(BRIEF): Quote word for word everything from the start of the data below down to and including the line that contains "coord(51,59)". Leave the pictures out of your reply.

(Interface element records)
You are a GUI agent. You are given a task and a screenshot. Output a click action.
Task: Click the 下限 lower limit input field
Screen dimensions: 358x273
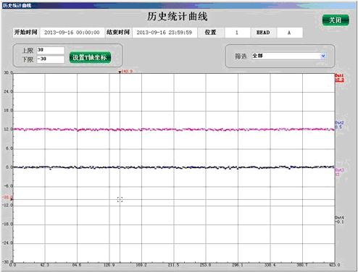coord(51,59)
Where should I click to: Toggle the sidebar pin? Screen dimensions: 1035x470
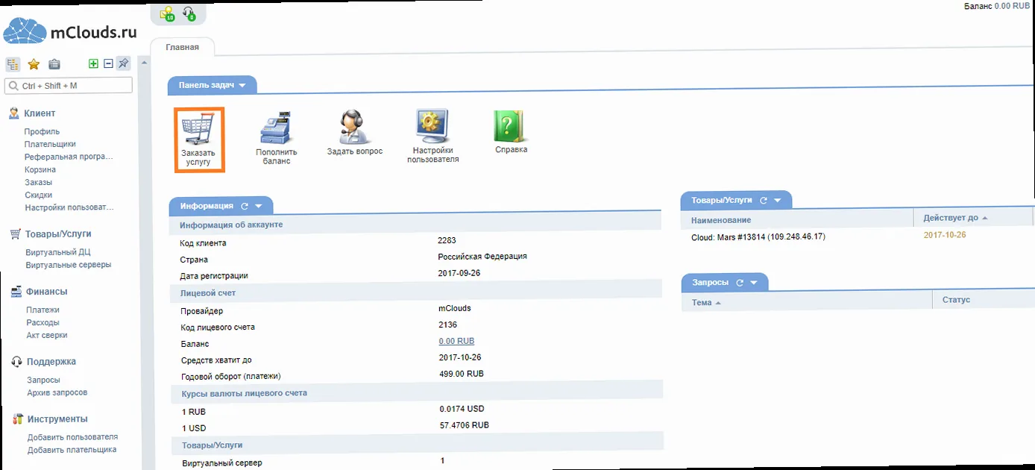pos(123,63)
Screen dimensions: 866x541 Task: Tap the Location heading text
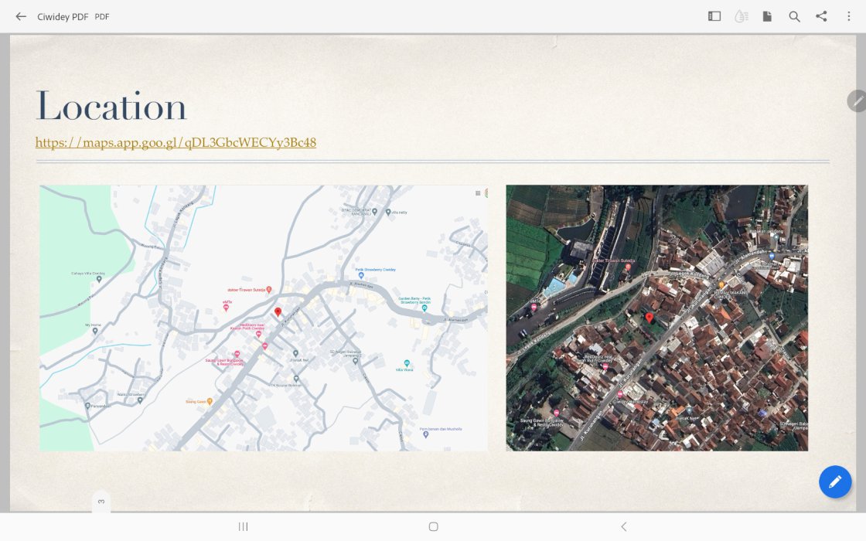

(RESPONSE TO THIS TASK):
You are a GUI agent. You are given a task and a screenshot. Output a click action.
Task: Click the 下限 lower limit input field
Screen dimensions: 358x273
coord(51,59)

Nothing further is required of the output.